───── RECORDED INFORMATION
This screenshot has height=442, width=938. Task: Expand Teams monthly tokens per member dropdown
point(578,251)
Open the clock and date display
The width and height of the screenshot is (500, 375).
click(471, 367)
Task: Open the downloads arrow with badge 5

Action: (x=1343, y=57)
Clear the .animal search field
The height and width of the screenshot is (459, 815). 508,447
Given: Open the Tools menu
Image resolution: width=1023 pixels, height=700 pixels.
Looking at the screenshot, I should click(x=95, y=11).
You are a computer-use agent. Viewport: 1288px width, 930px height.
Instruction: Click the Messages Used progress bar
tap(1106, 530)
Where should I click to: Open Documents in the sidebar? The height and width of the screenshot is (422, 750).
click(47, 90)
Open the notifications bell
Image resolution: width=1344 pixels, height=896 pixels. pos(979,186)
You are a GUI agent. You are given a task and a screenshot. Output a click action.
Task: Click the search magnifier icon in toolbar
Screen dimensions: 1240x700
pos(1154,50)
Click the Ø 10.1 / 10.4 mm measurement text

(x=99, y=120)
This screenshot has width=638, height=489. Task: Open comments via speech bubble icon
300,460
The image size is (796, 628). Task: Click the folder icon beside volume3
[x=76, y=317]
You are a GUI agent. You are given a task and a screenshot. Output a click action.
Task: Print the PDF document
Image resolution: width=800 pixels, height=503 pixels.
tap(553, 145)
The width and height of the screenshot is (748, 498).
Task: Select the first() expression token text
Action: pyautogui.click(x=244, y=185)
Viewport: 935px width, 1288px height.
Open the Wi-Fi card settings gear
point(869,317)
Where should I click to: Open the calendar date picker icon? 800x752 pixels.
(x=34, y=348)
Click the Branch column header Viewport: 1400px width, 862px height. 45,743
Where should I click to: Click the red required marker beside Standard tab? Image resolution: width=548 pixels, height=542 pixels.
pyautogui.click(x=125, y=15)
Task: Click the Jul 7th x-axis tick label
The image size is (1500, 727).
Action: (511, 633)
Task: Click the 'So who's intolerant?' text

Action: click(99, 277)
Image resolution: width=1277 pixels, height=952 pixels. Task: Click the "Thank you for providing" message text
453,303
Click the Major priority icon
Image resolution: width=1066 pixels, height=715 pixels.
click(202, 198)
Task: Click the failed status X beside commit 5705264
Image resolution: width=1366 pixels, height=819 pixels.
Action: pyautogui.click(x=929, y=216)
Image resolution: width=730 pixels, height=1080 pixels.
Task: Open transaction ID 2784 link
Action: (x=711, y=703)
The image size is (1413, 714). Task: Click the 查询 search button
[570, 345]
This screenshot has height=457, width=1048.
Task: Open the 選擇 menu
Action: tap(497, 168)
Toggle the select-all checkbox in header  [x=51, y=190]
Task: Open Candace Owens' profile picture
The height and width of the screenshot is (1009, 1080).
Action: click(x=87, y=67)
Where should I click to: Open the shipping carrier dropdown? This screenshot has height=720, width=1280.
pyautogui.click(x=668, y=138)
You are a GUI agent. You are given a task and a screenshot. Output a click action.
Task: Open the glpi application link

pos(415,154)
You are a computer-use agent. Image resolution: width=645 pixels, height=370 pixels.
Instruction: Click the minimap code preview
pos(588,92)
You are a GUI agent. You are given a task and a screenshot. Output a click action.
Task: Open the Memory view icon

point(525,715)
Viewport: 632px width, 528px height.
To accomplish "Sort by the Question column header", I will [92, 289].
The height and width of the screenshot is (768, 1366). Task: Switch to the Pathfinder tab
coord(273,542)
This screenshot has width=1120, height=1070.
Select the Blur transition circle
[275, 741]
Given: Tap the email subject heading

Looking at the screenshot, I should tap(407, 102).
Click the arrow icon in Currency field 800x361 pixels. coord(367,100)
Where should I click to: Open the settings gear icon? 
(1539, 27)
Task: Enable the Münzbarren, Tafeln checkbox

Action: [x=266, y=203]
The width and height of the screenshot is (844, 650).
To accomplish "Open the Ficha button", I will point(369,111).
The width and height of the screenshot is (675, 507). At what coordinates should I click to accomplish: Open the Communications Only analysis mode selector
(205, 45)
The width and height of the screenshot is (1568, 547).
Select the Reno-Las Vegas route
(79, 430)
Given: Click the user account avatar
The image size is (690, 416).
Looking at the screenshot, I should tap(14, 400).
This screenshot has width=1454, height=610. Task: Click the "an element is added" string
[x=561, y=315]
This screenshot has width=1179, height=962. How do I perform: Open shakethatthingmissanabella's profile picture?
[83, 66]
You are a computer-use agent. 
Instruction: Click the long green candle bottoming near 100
──────────
**EXERCISE DIRECTIONS:** Transcribe each of the records above exactly.

**OUTPUT OF THE TASK:**
This screenshot has height=442, width=938. Task: Expand Teams monthly tokens per member dropdown
point(578,251)
Open the clock and date display
The width and height of the screenshot is (500, 375).
click(471, 367)
Task: Open the downloads arrow with badge 5

Action: (x=1343, y=57)
Clear the .animal search field
The height and width of the screenshot is (459, 815). 508,447
Given: Open the Tools menu
Image resolution: width=1023 pixels, height=700 pixels.
Looking at the screenshot, I should click(x=95, y=11).
You are a computer-use agent. Viewport: 1288px width, 930px height.
Instruction: Click the Messages Used progress bar
tap(1106, 530)
Where should I click to: Open Documents in the sidebar? The height and width of the screenshot is (422, 750).
click(47, 90)
Open the notifications bell
Image resolution: width=1344 pixels, height=896 pixels. pos(979,186)
You are a GUI agent. You are given a task and a screenshot. Output a click action.
Task: Click the search magnifier icon in toolbar
Screen dimensions: 1240x700
pos(1154,50)
Click the Ø 10.1 / 10.4 mm measurement text

(x=99, y=120)
This screenshot has width=638, height=489. Task: Open comments via speech bubble icon
300,460
The image size is (796, 628). Task: Click the folder icon beside volume3
[x=76, y=317]
You are a GUI agent. You are given a task and a screenshot. Output a click action.
Task: Print the PDF document
Image resolution: width=800 pixels, height=503 pixels.
tap(553, 145)
The width and height of the screenshot is (748, 498).
Task: Select the first() expression token text
Action: pyautogui.click(x=244, y=185)
Viewport: 935px width, 1288px height.
Open the Wi-Fi card settings gear
point(869,317)
Where should I click to: Open the calendar date picker icon? 800x752 pixels.
(x=34, y=348)
Click the Branch column header Viewport: 1400px width, 862px height. 45,743
Where should I click to: Click the red required marker beside Standard tab? Image resolution: width=548 pixels, height=542 pixels.
pyautogui.click(x=125, y=15)
Task: Click the Jul 7th x-axis tick label
The image size is (1500, 727).
Action: (511, 633)
Task: Click the 'So who's intolerant?' text

Action: click(99, 277)
Image resolution: width=1277 pixels, height=952 pixels. Task: Click the "Thank you for providing" message text
453,303
Click the Major priority icon
Image resolution: width=1066 pixels, height=715 pixels.
click(202, 198)
Task: Click the failed status X beside commit 5705264
Image resolution: width=1366 pixels, height=819 pixels.
Action: pyautogui.click(x=929, y=216)
Image resolution: width=730 pixels, height=1080 pixels.
Task: Open transaction ID 2784 link
Action: (x=711, y=703)
The image size is (1413, 714). Task: Click the 查询 search button
[570, 345]
This screenshot has height=457, width=1048.
Task: Open the 選擇 menu
Action: tap(497, 168)
Toggle the select-all checkbox in header  [x=51, y=190]
Task: Open Candace Owens' profile picture
The height and width of the screenshot is (1009, 1080).
Action: click(x=87, y=67)
Where should I click to: Open the shipping carrier dropdown? This screenshot has height=720, width=1280.
pyautogui.click(x=668, y=138)
You are a GUI agent. You are given a task and a screenshot. Output a click action.
Task: Open the glpi application link

pos(415,154)
You are a computer-use agent. Image resolution: width=645 pixels, height=370 pixels.
Instruction: Click the minimap code preview
pos(588,92)
You are a GUI agent. You are given a task and a screenshot. Output a click action.
Task: Open the Memory view icon

point(525,715)
Viewport: 632px width, 528px height.
To accomplish "Sort by the Question column header", I will [92, 289].
The height and width of the screenshot is (768, 1366). Task: Switch to the Pathfinder tab
coord(273,542)
This screenshot has width=1120, height=1070.
Select the Blur transition circle
[275, 741]
Given: Tap the email subject heading

Looking at the screenshot, I should tap(407, 102).
Click the arrow icon in Currency field 800x361 pixels. coord(367,100)
Where should I click to: Open the settings gear icon? 
(1539, 27)
Task: Enable the Münzbarren, Tafeln checkbox

Action: [x=266, y=203]
The width and height of the screenshot is (844, 650).
To accomplish "Open the Ficha button", I will point(369,111).
The width and height of the screenshot is (675, 507). At what coordinates should I click to accomplish: Open the Communications Only analysis mode selector
(205, 45)
The width and height of the screenshot is (1568, 547).
Select the Reno-Las Vegas route
(79, 430)
Given: Click the user account avatar
The image size is (690, 416).
Looking at the screenshot, I should tap(14, 400).
This screenshot has width=1454, height=610. Task: Click the "an element is added" string
[x=561, y=315]
This screenshot has width=1179, height=962. How do I perform: Open shakethatthingmissanabella's profile picture?
[83, 66]
You are a computer-use agent. 
Instruction: Click the long green candle bottoming near 100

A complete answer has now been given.